Human heterologous liver cells transiently improve hyperammonemia and ureagenesis in individuals with severe urea cycle disorders

Authors: Jochen Meyburg, Thomas Opladen, Ute Spiekerkötter, Andrea Schlune, Jens-Peter Schenk, Jan Schmidt, Jürgen Weitz, Jürgen Okun, Friederike Bürger, Tawfeg Ben Omran, Ghassan Abdoh, Hilal Al Rifai, Ahmad Monavari, Vassiliki Konstantopoulou, Stefan Kölker, Marc Yudkoff, Georg F. Hoffmann

Published in: Journal of Inherited Metabolic Disease | Issue 1/2018

Abstract

Background

Urea cycle disorders (UCDs) still have a poor prognosis despite several therapeutic advancements. As liver transplantation can provide a cure, liver cell therapy (LCT) might be a new therapeutic option in these patients.

Methods

Twelve patients with severe UCDs were included in this prospective clinical trial. Patients received up to six infusions of cryopreserved human heterologous liver cells via a surgically placed catheter in the portal vein. Portal vein pressure, portal vein flow, and vital signs were monitored continuously. Calcineurin inhibitors and steroids were used for immunosuppression. In four patients, ureagenesis was determined with stable isotopes. Number and severity of hyperammonemic events and side effects of immunosuppression were analyzed during an observation period of up to 2 years.

Results

No study-related mortality was observed. The application catheter dislocated in two children. No significant side effects of catheter application or cell infusion were noted in the other ten patients.
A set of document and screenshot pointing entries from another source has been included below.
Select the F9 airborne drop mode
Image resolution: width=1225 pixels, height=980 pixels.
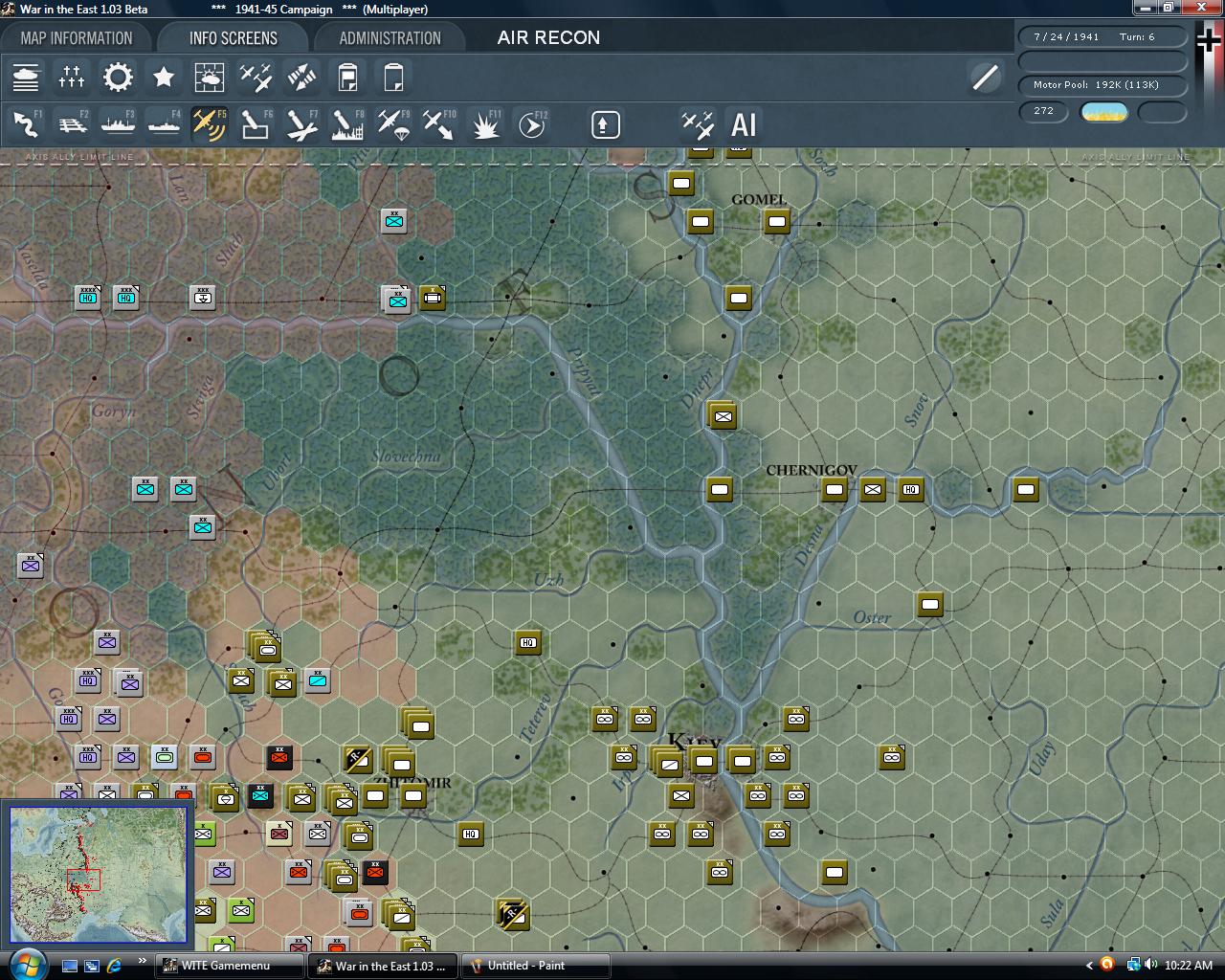(x=392, y=124)
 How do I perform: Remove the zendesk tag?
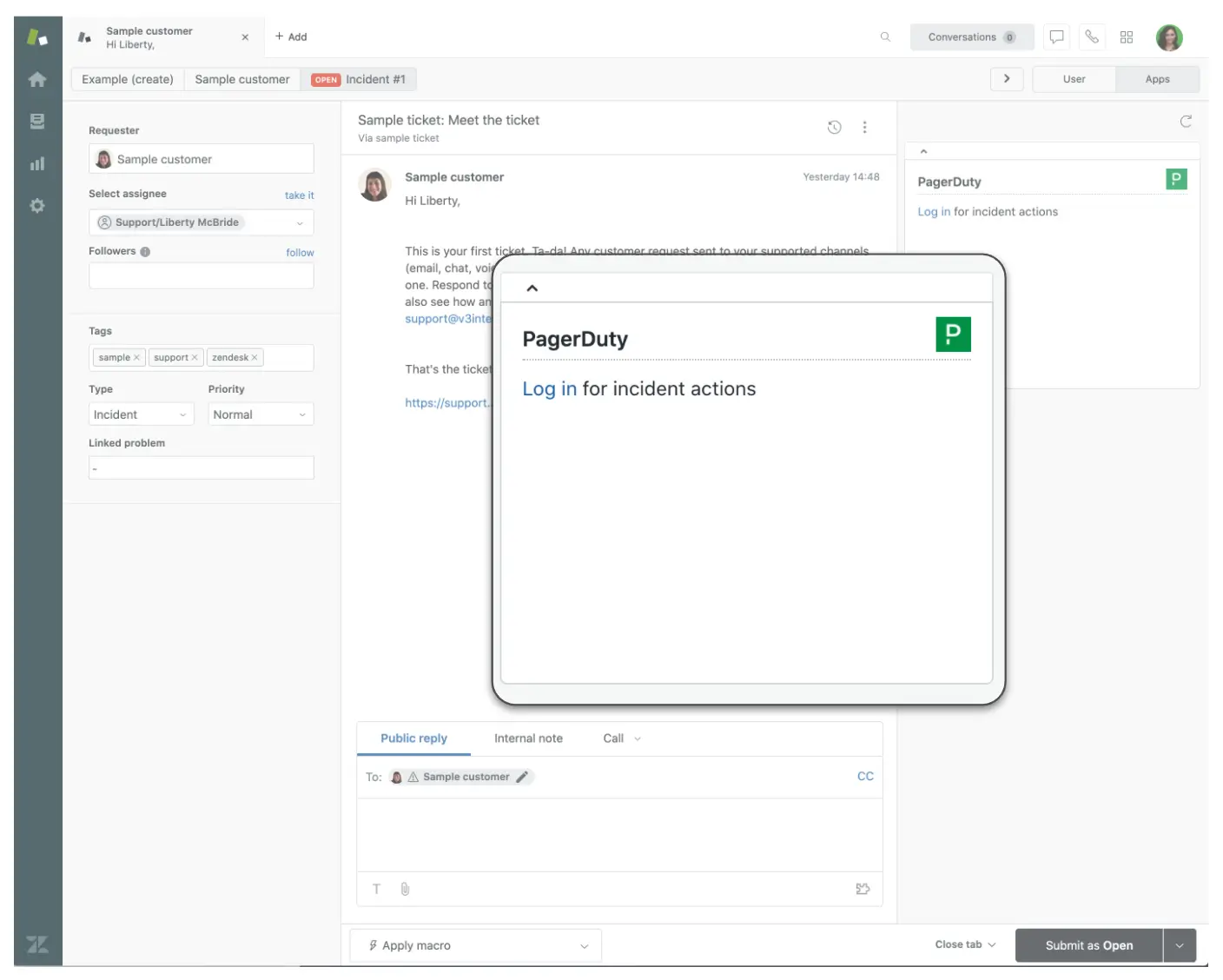click(255, 358)
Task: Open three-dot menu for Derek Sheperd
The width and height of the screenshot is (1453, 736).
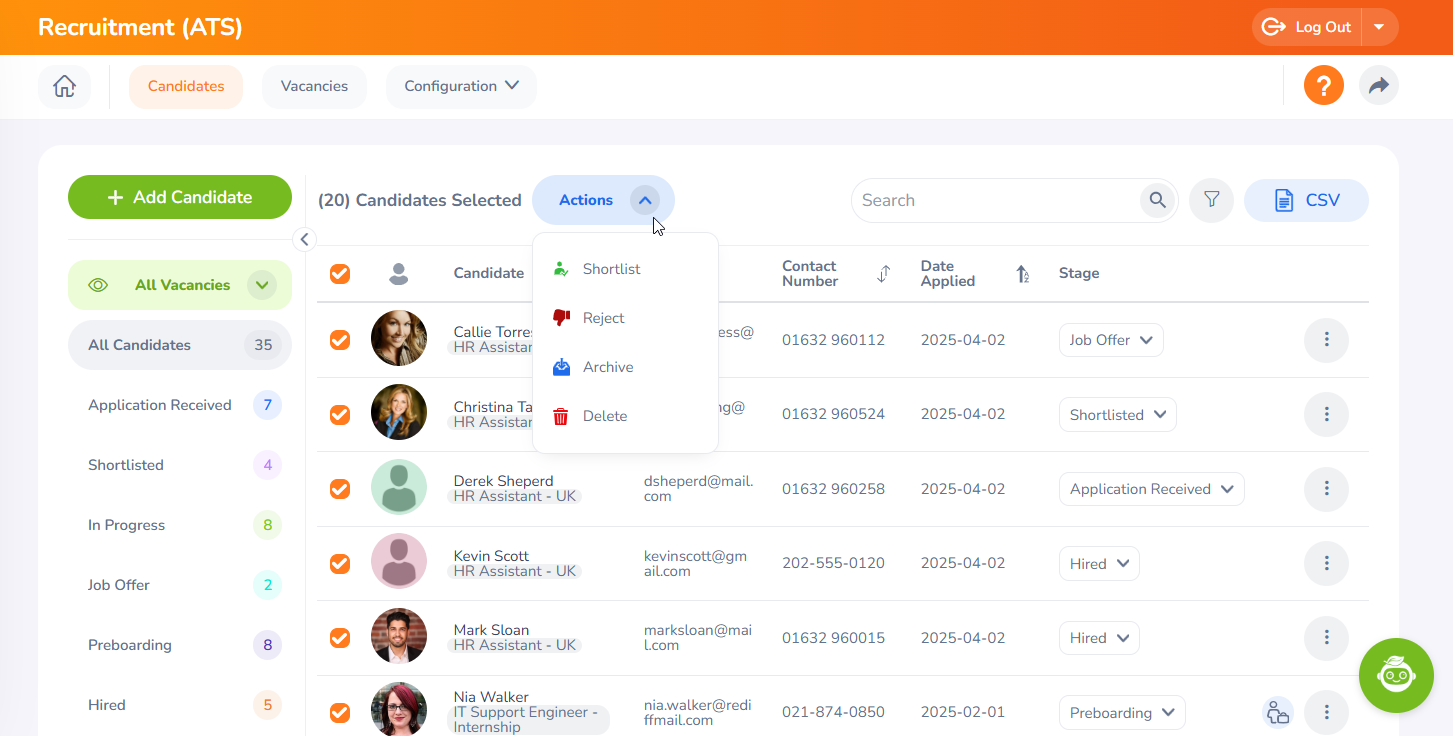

The overall incidence of infections did not differ significantly from a historical control group, and no specific side effects of immunosuppression were found. Seven patients were treated per protocol and could be analyzed for efficacy. Severe metabolic crises could be prevented in all of these patients, moderate crises in four of seven. Ureagenesis increased after cell infusion in all patients investigated.

Conclusions

We found a favorable safety profile with respect to catheter placement, intraportal liver cell infusion, and immunosuppression. More than half of the children treated per protocol experienced metabolic stabilization and could be safely bridged to liver transplantation.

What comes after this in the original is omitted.